Simulating motion detection in the Drosophila visual system with connectome data

A new manuscript from Gornet et al. describes their work using a serial electron micrograph-derived Drosophila connectome to simulate motion-detection in neurons in the T4 area of the optic lobe:

Horizontal section of the Drosophila optic lobe; from https://doi.org/10.7554/eLife.24394.002

They used the simulation tool NEURON, which is a wonderful and widely-used tool for predicting the electrical output from well-defined sets of connected neurons.

One of their findings was that running network models using full geometric data from the reconstructed neurons was so computationally expensive that it took an prohibitively long time to run.
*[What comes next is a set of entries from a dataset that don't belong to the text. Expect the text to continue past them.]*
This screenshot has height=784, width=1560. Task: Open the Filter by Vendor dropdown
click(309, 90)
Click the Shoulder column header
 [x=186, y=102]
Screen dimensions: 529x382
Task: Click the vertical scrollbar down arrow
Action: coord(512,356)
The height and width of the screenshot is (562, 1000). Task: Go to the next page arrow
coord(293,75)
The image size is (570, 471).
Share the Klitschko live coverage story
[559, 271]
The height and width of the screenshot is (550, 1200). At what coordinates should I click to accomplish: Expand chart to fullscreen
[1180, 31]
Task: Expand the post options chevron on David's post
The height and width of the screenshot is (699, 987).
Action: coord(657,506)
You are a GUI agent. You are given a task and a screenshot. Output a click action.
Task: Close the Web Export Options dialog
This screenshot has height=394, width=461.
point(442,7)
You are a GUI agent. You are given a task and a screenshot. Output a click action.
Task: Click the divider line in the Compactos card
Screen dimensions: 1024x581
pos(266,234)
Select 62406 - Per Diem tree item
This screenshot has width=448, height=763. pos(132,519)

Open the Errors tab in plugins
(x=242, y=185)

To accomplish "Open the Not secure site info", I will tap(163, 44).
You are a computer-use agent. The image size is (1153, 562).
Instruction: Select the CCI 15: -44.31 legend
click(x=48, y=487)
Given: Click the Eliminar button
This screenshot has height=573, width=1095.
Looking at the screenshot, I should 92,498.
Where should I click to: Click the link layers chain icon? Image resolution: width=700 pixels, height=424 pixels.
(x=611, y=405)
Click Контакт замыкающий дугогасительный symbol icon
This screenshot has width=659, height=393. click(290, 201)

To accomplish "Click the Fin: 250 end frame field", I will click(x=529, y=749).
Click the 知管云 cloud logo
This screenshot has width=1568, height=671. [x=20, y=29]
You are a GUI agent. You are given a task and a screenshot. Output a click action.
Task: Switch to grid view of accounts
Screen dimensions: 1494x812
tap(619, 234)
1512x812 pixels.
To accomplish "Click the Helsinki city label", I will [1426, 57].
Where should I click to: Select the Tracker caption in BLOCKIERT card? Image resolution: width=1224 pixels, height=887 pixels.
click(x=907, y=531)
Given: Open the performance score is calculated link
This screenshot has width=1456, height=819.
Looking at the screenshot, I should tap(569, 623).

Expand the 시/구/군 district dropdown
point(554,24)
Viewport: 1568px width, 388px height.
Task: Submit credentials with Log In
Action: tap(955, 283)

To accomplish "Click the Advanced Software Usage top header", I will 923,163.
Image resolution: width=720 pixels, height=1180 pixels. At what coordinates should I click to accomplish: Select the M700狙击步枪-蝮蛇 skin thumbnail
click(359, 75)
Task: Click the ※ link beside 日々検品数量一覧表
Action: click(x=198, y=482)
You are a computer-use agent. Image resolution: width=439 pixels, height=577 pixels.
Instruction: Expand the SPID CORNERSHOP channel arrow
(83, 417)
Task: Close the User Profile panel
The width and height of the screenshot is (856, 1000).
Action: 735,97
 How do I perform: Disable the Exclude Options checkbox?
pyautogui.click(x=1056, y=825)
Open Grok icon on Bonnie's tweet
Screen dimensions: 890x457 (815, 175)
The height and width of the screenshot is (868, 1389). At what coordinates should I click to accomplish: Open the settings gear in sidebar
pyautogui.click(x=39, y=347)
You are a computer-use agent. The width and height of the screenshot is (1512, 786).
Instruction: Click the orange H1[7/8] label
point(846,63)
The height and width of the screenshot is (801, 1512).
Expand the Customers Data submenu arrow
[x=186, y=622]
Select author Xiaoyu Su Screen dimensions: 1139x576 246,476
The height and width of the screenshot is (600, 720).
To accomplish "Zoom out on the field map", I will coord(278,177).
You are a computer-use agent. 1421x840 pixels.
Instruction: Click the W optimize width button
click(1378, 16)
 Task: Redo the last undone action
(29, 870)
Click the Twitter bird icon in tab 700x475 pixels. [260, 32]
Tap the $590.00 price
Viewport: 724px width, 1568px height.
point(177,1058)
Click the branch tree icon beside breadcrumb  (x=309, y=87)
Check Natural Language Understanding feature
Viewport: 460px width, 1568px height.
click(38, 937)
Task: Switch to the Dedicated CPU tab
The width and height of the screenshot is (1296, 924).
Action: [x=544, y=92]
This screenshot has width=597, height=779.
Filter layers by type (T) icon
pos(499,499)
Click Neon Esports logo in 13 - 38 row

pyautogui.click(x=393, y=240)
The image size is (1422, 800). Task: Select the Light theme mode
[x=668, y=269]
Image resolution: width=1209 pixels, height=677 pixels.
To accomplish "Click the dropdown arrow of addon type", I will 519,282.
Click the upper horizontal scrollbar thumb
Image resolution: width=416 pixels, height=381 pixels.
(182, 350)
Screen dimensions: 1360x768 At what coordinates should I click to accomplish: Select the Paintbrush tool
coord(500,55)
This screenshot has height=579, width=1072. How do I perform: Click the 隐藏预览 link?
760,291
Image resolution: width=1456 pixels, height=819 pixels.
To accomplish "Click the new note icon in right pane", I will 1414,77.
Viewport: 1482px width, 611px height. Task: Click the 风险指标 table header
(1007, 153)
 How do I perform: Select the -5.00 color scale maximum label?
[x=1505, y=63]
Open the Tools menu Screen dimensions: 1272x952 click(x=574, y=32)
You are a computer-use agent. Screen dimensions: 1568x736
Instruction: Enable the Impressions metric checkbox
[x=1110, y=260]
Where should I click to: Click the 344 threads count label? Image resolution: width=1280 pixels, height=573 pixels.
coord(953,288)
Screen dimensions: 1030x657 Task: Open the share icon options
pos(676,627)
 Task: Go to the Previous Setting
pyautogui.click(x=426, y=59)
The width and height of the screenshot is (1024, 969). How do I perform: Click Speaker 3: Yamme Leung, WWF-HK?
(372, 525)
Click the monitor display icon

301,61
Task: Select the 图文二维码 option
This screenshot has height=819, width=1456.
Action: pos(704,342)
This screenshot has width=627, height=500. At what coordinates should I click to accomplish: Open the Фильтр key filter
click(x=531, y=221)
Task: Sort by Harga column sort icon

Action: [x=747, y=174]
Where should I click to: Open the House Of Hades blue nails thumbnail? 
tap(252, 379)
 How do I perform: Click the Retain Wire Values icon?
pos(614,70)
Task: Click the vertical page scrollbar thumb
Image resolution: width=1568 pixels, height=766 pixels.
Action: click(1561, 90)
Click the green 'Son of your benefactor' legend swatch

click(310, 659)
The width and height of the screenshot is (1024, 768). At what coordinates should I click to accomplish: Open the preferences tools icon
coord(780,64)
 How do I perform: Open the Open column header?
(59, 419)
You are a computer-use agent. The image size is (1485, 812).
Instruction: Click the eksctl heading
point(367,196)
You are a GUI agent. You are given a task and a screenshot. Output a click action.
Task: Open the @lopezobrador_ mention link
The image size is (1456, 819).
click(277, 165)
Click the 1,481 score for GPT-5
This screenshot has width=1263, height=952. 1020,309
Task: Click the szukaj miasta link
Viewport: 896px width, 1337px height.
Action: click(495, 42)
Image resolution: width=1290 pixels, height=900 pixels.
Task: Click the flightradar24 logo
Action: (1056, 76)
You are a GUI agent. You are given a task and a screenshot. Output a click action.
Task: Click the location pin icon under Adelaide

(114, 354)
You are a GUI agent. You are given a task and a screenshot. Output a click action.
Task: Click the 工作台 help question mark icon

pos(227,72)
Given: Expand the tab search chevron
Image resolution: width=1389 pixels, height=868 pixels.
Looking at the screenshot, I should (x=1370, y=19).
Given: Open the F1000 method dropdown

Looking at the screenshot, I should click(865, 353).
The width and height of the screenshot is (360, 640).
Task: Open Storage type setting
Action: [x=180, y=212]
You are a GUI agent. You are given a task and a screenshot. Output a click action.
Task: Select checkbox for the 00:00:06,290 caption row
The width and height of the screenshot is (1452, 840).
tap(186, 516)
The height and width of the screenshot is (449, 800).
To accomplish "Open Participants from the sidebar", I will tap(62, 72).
Therefore, they tried two different models, a compressed geometry and a single node model, that captured different degrees of complexity within each neuron in their simulated connections:

from https://doi.org/10.1101/177113

Surprisingly, they found that both the compressed geometry and single node models recapitulated key aspects of known network behavior, including the expected right-to-left motion stimulus response for four different T4 neuron types:

from https://doi.org/10.1101/177113

This data gets back to one of the questions posed by the Brain Emulation Roadmap, which is: what degree of complexity is required to model a particular function in a neural network stimulation?

from http://www.fhi.ox.ac.uk/reports/2008%E2%80%903.pdf

Gornet et al.’s simulations fit somewhere between level #4 and #5 as defined by the roadmap authors.

Their results suggest that motion selectivity in T4 may only require a single compartment model for each neuron, rather than a model that allows for dendritic computation. But to emulate cognitive processes with complexity, more detailed neuronal and glial models will likely be required.

One limitation of their study that Gornet et al. note is that there are no detailed models of synapses, gap junctions, and neuromodulators in this brain region of Drosophila, so those parameters couldn’t be fully specified in their simulations, limiting their generalizability.

This is not just the case for Drosophila, as a lack of well-validated cellular models applies to nearly all model systems in neuroscience, and is a critical problem in need of a solution.

From a brain preservation perspective, this type of simulation work is critical because it helps us understand whether the information that we are preserving with a given brain preservation method will be sufficient to reproduce a particular function in a model system.